With more than 32% of the global energy used by commercial and residential buildings, there is an urgent need to revisit traditional approaches to Building Energy Management (BEM). With HVAC systems accounting for about 40% of the total energy cost in the commercial sector, we propose a low-complexity DRL-based model with multi-input multi-output architecture for the HVAC energy optimization of open-plan offices, which uses only a handful of controllable and accessible factors. The efficacy of our solution is evaluated through extensive analysis of the overall energy consumption and thermal comfort levels compared to a baseline system based on the existing HVAC schedule in a real building. This comparison shows that our method achieves 37% savings in energy consumption with minimum violation (<1%) of the desired temperature range during work hours.
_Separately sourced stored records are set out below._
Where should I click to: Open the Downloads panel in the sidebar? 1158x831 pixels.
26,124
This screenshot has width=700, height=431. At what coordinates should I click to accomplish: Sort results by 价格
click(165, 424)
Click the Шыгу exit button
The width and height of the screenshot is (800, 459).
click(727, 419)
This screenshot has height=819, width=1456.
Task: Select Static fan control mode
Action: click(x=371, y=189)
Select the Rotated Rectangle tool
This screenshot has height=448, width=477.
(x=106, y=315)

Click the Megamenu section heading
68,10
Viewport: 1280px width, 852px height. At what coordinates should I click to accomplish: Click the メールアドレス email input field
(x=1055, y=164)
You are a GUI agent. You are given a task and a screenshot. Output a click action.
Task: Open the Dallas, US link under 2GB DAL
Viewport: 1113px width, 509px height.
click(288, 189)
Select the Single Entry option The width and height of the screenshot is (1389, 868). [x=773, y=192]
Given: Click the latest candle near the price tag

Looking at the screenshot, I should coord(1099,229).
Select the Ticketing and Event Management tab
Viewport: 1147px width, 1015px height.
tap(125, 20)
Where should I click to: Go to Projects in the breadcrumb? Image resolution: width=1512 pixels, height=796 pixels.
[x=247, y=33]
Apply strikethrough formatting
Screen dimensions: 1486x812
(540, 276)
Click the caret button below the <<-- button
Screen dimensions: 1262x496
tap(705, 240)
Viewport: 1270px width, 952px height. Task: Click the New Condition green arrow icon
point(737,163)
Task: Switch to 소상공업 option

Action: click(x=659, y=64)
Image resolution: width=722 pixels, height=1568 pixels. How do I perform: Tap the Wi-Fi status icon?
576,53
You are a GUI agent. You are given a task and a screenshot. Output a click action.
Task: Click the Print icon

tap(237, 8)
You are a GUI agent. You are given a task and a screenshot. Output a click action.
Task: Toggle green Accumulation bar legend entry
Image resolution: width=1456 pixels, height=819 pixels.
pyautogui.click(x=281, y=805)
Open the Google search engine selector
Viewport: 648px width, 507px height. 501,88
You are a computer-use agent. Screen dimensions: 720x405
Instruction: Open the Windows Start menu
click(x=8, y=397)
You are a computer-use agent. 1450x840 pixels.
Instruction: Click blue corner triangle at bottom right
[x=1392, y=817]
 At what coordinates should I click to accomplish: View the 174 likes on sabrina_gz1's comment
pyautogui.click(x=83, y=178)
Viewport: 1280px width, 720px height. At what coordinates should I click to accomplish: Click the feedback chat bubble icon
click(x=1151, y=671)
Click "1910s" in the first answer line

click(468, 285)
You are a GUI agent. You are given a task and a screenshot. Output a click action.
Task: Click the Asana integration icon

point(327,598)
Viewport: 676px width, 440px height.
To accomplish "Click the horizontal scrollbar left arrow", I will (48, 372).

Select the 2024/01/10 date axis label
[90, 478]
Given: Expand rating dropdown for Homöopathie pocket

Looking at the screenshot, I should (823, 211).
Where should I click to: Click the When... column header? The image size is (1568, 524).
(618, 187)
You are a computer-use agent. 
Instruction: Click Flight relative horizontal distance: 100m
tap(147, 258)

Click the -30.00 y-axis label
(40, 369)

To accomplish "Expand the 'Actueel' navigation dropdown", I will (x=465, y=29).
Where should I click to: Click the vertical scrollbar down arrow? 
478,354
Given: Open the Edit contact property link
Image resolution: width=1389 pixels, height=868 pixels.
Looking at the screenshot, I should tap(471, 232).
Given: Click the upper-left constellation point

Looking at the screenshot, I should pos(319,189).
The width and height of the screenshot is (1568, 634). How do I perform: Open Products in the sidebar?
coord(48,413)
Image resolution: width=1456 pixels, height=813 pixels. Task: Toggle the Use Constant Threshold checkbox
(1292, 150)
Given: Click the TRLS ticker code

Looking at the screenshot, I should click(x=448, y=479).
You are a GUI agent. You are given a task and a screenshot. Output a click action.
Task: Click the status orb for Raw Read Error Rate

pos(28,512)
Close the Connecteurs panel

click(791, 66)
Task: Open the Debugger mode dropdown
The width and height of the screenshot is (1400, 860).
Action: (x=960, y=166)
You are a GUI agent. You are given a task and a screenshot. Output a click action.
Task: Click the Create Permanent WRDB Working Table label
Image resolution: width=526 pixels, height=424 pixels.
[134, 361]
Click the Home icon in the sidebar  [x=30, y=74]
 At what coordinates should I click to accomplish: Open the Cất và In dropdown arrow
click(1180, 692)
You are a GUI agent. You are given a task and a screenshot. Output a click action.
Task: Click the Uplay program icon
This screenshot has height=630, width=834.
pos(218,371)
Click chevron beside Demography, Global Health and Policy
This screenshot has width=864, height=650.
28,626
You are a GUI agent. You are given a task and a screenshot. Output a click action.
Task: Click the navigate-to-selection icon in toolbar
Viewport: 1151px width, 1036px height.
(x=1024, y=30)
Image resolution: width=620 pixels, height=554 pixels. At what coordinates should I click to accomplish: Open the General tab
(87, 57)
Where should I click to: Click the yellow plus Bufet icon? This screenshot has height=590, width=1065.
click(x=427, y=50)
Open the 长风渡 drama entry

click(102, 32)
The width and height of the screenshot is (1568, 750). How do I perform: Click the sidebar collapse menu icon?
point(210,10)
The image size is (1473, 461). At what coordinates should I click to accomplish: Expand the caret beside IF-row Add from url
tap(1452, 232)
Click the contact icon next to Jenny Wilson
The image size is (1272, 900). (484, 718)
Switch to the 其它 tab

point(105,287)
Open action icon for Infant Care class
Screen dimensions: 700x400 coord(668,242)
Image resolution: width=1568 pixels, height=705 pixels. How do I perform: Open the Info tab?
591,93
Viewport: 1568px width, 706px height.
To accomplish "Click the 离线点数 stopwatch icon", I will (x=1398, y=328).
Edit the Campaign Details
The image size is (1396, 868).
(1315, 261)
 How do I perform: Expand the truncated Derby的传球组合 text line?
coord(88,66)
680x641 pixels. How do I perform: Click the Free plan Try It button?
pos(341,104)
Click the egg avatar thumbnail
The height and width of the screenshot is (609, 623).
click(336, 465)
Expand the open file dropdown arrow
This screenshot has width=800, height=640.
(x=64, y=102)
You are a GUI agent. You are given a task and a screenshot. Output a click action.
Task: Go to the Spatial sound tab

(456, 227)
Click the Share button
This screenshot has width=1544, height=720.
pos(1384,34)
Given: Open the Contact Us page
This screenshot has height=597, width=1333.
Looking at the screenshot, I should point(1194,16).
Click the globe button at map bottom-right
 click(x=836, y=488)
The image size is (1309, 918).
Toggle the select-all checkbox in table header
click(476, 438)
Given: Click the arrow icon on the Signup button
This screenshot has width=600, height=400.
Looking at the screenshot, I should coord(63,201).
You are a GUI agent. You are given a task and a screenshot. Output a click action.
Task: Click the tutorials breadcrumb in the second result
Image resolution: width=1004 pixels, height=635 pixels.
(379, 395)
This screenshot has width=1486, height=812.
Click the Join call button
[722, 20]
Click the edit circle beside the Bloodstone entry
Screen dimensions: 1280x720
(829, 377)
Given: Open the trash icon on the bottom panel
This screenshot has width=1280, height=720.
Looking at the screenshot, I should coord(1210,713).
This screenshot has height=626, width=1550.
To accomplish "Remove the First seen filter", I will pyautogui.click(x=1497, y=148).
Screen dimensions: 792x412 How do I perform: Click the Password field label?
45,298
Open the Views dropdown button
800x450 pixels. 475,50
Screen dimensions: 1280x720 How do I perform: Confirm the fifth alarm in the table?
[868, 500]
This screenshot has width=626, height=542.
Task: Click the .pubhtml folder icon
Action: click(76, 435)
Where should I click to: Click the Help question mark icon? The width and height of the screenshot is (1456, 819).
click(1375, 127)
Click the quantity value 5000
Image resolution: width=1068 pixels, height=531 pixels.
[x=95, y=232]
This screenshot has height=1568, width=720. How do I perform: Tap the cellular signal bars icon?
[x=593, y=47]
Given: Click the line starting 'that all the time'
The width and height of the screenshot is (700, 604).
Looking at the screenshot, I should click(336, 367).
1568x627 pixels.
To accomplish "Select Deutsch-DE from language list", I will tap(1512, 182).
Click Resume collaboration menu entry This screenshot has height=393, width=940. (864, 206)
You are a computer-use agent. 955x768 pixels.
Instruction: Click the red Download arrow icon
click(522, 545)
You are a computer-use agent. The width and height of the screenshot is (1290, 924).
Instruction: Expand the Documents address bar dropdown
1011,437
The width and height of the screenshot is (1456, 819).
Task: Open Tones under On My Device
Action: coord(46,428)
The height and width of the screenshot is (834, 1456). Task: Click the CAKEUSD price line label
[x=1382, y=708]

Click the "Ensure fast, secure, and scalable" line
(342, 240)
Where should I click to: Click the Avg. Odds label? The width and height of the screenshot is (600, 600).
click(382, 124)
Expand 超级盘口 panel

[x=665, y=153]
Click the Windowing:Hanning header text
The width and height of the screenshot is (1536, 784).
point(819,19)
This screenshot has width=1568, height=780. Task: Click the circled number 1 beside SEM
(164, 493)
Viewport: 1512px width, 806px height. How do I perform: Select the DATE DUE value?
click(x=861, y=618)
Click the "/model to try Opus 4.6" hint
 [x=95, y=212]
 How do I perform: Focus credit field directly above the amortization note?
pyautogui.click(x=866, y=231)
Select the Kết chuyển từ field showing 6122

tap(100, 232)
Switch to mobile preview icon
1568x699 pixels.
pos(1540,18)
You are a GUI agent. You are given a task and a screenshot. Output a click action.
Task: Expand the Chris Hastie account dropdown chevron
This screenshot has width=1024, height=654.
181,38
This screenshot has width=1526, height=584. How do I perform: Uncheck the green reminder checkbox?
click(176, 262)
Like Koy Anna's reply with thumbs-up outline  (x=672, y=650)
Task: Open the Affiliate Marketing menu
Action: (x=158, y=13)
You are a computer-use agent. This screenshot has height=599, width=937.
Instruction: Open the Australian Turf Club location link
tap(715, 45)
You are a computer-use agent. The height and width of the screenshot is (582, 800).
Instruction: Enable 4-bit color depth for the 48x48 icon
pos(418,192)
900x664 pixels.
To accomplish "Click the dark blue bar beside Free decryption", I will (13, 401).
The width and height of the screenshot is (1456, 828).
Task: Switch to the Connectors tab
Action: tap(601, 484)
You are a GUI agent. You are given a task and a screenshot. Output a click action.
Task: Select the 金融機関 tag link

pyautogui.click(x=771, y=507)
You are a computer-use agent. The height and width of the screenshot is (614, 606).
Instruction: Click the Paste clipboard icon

It takes only a total of 40 minutes for 5 epochs (about 7.75 minutes per epoch) to train a network with superior performance and covering diverse conditions for its low-complexity architecture; therefore, it easily adapts to changes in the building setups, weather conditions, occupancy rate, etc. Moreover, by enforcing smoothness on the control strategy, we suppress the frequent and unpleasant on/off transitions on HVAC units to avoid occupant discomfort and potential damage to the system. The generalizability of our model is verified by applying it to different building models and under various weather conditions.